What is needed =>
Format the lines that follow as a numbered list, omitting any blank lines. This applies to every item.

Supplied records =>
______
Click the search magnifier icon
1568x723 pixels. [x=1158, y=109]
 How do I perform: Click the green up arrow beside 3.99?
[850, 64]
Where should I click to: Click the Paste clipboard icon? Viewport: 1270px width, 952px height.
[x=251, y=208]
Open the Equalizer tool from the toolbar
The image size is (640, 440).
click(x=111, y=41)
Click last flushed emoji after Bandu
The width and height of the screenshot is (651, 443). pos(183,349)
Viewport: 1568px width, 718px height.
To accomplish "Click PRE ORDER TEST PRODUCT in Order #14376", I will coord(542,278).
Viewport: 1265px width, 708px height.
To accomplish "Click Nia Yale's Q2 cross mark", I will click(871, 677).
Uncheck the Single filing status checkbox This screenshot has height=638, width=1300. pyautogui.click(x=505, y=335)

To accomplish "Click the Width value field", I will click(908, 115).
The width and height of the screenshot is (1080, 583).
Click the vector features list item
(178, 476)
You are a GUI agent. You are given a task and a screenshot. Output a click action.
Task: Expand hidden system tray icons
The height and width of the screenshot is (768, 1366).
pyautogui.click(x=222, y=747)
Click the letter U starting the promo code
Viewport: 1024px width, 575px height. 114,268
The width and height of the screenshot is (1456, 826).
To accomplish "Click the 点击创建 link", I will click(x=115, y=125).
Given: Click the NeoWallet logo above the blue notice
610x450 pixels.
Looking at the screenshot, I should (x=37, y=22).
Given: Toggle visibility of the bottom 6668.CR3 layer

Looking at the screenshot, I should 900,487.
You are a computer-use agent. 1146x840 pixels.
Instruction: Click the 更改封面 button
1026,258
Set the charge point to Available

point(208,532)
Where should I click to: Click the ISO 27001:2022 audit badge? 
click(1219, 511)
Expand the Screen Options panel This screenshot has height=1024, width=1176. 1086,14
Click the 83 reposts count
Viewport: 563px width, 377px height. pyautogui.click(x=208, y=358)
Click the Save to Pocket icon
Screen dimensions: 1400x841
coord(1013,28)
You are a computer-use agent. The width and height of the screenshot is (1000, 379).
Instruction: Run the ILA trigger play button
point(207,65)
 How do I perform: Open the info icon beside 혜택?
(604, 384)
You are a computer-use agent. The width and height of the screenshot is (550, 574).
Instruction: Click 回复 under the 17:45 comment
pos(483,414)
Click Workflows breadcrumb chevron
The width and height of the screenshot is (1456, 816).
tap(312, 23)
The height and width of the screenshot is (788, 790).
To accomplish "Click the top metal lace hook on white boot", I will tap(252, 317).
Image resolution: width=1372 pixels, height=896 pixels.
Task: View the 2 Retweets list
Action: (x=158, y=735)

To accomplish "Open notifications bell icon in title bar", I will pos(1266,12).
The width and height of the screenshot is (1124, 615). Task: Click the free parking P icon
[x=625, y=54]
______
Exercise output =>
1. Click the search magnifier icon
2. 1568x723 pixels. [x=1158, y=109]
3.  How do I perform: Click the green up arrow beside 3.99?
4. [850, 64]
5. Where should I click to: Click the Paste clipboard icon? Viewport: 1270px width, 952px height.
6. [x=251, y=208]
7. Open the Equalizer tool from the toolbar
8. The image size is (640, 440).
9. click(x=111, y=41)
10. Click last flushed emoji after Bandu
11. The width and height of the screenshot is (651, 443). pos(183,349)
12. Viewport: 1568px width, 718px height.
13. To accomplish "Click PRE ORDER TEST PRODUCT in Order #14376", I will coord(542,278).
14. Viewport: 1265px width, 708px height.
15. To accomplish "Click Nia Yale's Q2 cross mark", I will click(871, 677).
16. Uncheck the Single filing status checkbox This screenshot has height=638, width=1300. pyautogui.click(x=505, y=335)
17. To accomplish "Click the Width value field", I will click(908, 115).
18. The width and height of the screenshot is (1080, 583).
19. Click the vector features list item
20. (178, 476)
21. You are a GUI agent. You are given a task and a screenshot. Output a click action.
22. Task: Expand hidden system tray icons
23. The height and width of the screenshot is (768, 1366).
24. pyautogui.click(x=222, y=747)
25. Click the letter U starting the promo code
26. Viewport: 1024px width, 575px height. 114,268
27. The width and height of the screenshot is (1456, 826).
28. To accomplish "Click the 点击创建 link", I will click(x=115, y=125).
29. Given: Click the NeoWallet logo above the blue notice
30. 610x450 pixels.
31. Looking at the screenshot, I should (x=37, y=22).
32. Given: Toggle visibility of the bottom 6668.CR3 layer
33. Looking at the screenshot, I should 900,487.
34. You are a computer-use agent. 1146x840 pixels.
35. Instruction: Click the 更改封面 button
36. 1026,258
37. Set the charge point to Available
38. point(208,532)
39. Where should I click to: Click the ISO 27001:2022 audit badge? 
40. click(1219, 511)
41. Expand the Screen Options panel This screenshot has height=1024, width=1176. 1086,14
42. Click the 83 reposts count
43. Viewport: 563px width, 377px height. pyautogui.click(x=208, y=358)
44. Click the Save to Pocket icon
45. Screen dimensions: 1400x841
46. coord(1013,28)
47. You are a computer-use agent. The width and height of the screenshot is (1000, 379).
48. Instruction: Run the ILA trigger play button
49. point(207,65)
50.  How do I perform: Open the info icon beside 혜택?
51. (604, 384)
52. You are a computer-use agent. The width and height of the screenshot is (550, 574).
53. Instruction: Click 回复 under the 17:45 comment
54. pos(483,414)
55. Click Workflows breadcrumb chevron
56. The width and height of the screenshot is (1456, 816).
57. tap(312, 23)
58. The height and width of the screenshot is (788, 790).
59. To accomplish "Click the top metal lace hook on white boot", I will tap(252, 317).
60. Image resolution: width=1372 pixels, height=896 pixels.
61. Task: View the 2 Retweets list
62. Action: (x=158, y=735)
63. To accomplish "Open notifications bell icon in title bar", I will pos(1266,12).
64. The width and height of the screenshot is (1124, 615). Task: Click the free parking P icon
65. [x=625, y=54]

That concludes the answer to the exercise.